■ **TASK GOAL**
Duplicate every one of the following entries line for line, without changing anything.

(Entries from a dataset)
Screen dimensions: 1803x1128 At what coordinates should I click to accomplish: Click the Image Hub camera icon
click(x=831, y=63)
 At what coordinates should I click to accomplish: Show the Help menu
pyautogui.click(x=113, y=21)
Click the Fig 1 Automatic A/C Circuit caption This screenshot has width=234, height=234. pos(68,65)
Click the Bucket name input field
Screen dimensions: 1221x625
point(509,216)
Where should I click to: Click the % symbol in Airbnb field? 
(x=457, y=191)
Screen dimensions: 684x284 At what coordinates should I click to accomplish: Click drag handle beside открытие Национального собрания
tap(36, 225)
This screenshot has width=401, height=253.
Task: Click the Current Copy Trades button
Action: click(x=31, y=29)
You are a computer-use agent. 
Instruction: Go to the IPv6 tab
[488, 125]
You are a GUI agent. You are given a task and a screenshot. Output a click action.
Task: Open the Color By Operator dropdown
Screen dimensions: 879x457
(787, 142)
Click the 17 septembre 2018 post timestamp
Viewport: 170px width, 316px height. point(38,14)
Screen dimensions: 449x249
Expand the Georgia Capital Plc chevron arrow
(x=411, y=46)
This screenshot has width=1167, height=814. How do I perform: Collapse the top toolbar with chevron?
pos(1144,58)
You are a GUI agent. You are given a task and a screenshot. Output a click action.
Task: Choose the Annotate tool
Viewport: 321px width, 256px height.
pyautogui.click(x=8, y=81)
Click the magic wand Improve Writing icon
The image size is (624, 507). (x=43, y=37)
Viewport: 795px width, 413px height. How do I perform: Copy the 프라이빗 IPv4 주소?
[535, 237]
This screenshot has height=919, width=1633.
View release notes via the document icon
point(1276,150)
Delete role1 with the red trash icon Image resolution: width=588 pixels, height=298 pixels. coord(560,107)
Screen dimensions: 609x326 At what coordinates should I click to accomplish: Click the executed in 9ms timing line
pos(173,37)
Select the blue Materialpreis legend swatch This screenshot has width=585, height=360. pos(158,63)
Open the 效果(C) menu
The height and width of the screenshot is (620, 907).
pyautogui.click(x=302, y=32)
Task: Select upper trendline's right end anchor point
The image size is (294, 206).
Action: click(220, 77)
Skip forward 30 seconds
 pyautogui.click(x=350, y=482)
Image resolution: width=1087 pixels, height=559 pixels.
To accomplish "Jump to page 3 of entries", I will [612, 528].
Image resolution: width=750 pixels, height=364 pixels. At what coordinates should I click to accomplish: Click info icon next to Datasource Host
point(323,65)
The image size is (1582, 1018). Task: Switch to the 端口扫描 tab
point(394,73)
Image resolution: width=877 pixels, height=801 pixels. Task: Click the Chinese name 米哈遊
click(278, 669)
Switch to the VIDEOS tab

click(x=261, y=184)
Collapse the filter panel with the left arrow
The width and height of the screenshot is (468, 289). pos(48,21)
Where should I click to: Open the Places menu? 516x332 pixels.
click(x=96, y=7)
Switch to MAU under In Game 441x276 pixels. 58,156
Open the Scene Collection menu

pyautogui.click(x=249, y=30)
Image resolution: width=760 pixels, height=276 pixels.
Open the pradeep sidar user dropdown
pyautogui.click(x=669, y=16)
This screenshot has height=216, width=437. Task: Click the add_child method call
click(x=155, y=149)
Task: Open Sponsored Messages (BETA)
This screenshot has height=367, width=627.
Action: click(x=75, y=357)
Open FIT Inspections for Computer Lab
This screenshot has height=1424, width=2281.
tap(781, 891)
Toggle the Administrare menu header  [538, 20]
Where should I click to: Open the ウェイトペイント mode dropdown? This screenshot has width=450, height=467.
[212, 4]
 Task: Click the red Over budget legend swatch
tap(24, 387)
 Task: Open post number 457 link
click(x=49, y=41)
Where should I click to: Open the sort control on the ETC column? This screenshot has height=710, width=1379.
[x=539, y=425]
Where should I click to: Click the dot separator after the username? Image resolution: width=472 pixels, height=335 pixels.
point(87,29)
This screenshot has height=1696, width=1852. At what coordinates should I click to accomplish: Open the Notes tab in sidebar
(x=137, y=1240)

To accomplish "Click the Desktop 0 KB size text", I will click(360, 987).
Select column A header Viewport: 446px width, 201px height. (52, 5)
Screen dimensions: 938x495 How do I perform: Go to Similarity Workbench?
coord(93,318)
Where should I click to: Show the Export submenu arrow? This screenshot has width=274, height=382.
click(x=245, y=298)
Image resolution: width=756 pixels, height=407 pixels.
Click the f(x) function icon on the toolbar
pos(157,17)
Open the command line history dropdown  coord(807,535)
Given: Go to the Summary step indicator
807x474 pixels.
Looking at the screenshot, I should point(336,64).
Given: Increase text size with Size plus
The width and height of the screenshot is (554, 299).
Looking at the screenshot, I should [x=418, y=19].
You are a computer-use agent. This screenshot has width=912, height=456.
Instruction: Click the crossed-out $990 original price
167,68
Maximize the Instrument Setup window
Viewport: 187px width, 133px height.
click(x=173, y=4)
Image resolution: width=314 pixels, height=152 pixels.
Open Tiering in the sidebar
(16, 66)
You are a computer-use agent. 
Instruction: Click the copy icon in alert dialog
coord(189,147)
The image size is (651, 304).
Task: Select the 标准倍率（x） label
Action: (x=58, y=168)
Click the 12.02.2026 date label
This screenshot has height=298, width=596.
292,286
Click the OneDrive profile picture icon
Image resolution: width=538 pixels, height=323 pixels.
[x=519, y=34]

■ **FULL SOLUTION**
Screen dimensions: 1803x1128 At what coordinates should I click to accomplish: Click the Image Hub camera icon
click(x=831, y=63)
 At what coordinates should I click to accomplish: Show the Help menu
pyautogui.click(x=113, y=21)
Click the Fig 1 Automatic A/C Circuit caption This screenshot has width=234, height=234. pos(68,65)
Click the Bucket name input field
Screen dimensions: 1221x625
point(509,216)
Where should I click to: Click the % symbol in Airbnb field? 
(x=457, y=191)
Screen dimensions: 684x284 At what coordinates should I click to accomplish: Click drag handle beside открытие Национального собрания
tap(36, 225)
This screenshot has width=401, height=253.
Task: Click the Current Copy Trades button
Action: click(x=31, y=29)
You are a computer-use agent. 
Instruction: Go to the IPv6 tab
[488, 125]
You are a GUI agent. You are given a task and a screenshot. Output a click action.
Task: Open the Color By Operator dropdown
Screen dimensions: 879x457
(787, 142)
Click the 17 septembre 2018 post timestamp
Viewport: 170px width, 316px height. point(38,14)
Screen dimensions: 449x249
Expand the Georgia Capital Plc chevron arrow
(x=411, y=46)
This screenshot has width=1167, height=814. How do I perform: Collapse the top toolbar with chevron?
pos(1144,58)
You are a GUI agent. You are given a task and a screenshot. Output a click action.
Task: Choose the Annotate tool
Viewport: 321px width, 256px height.
pyautogui.click(x=8, y=81)
Click the magic wand Improve Writing icon
The image size is (624, 507). (x=43, y=37)
Viewport: 795px width, 413px height. How do I perform: Copy the 프라이빗 IPv4 주소?
[535, 237]
This screenshot has height=919, width=1633.
View release notes via the document icon
point(1276,150)
Delete role1 with the red trash icon Image resolution: width=588 pixels, height=298 pixels. coord(560,107)
Screen dimensions: 609x326 At what coordinates should I click to accomplish: Click the executed in 9ms timing line
pos(173,37)
Select the blue Materialpreis legend swatch This screenshot has width=585, height=360. pos(158,63)
Open the 效果(C) menu
The height and width of the screenshot is (620, 907).
pyautogui.click(x=302, y=32)
Task: Select upper trendline's right end anchor point
The image size is (294, 206).
Action: click(220, 77)
Skip forward 30 seconds
 pyautogui.click(x=350, y=482)
Image resolution: width=1087 pixels, height=559 pixels.
To accomplish "Jump to page 3 of entries", I will [612, 528].
Image resolution: width=750 pixels, height=364 pixels. At what coordinates should I click to accomplish: Click info icon next to Datasource Host
point(323,65)
The image size is (1582, 1018). Task: Switch to the 端口扫描 tab
point(394,73)
Image resolution: width=877 pixels, height=801 pixels. Task: Click the Chinese name 米哈遊
click(278, 669)
Switch to the VIDEOS tab

click(x=261, y=184)
Collapse the filter panel with the left arrow
The width and height of the screenshot is (468, 289). pos(48,21)
Where should I click to: Open the Places menu? 516x332 pixels.
click(x=96, y=7)
Switch to MAU under In Game 441x276 pixels. 58,156
Open the Scene Collection menu

pyautogui.click(x=249, y=30)
Image resolution: width=760 pixels, height=276 pixels.
Open the pradeep sidar user dropdown
pyautogui.click(x=669, y=16)
This screenshot has height=216, width=437. Task: Click the add_child method call
click(x=155, y=149)
Task: Open Sponsored Messages (BETA)
This screenshot has height=367, width=627.
Action: click(x=75, y=357)
Open FIT Inspections for Computer Lab
This screenshot has height=1424, width=2281.
tap(781, 891)
Toggle the Administrare menu header  [538, 20]
Where should I click to: Open the ウェイトペイント mode dropdown? This screenshot has width=450, height=467.
[212, 4]
 Task: Click the red Over budget legend swatch
tap(24, 387)
 Task: Open post number 457 link
click(x=49, y=41)
Where should I click to: Open the sort control on the ETC column? This screenshot has height=710, width=1379.
[x=539, y=425]
Where should I click to: Click the dot separator after the username? Image resolution: width=472 pixels, height=335 pixels.
point(87,29)
This screenshot has height=1696, width=1852. At what coordinates should I click to accomplish: Open the Notes tab in sidebar
(x=137, y=1240)

To accomplish "Click the Desktop 0 KB size text", I will click(360, 987).
Select column A header Viewport: 446px width, 201px height. (52, 5)
Screen dimensions: 938x495 How do I perform: Go to Similarity Workbench?
coord(93,318)
Where should I click to: Show the Export submenu arrow? This screenshot has width=274, height=382.
click(x=245, y=298)
Image resolution: width=756 pixels, height=407 pixels.
Click the f(x) function icon on the toolbar
pos(157,17)
Open the command line history dropdown  coord(807,535)
Given: Go to the Summary step indicator
807x474 pixels.
Looking at the screenshot, I should point(336,64).
Given: Increase text size with Size plus
The width and height of the screenshot is (554, 299).
Looking at the screenshot, I should [x=418, y=19].
You are a computer-use agent. This screenshot has width=912, height=456.
Instruction: Click the crossed-out $990 original price
167,68
Maximize the Instrument Setup window
Viewport: 187px width, 133px height.
click(x=173, y=4)
Image resolution: width=314 pixels, height=152 pixels.
Open Tiering in the sidebar
(16, 66)
You are a computer-use agent. 
Instruction: Click the copy icon in alert dialog
coord(189,147)
The image size is (651, 304).
Task: Select the 标准倍率（x） label
Action: (x=58, y=168)
Click the 12.02.2026 date label
This screenshot has height=298, width=596.
292,286
Click the OneDrive profile picture icon
Image resolution: width=538 pixels, height=323 pixels.
[x=519, y=34]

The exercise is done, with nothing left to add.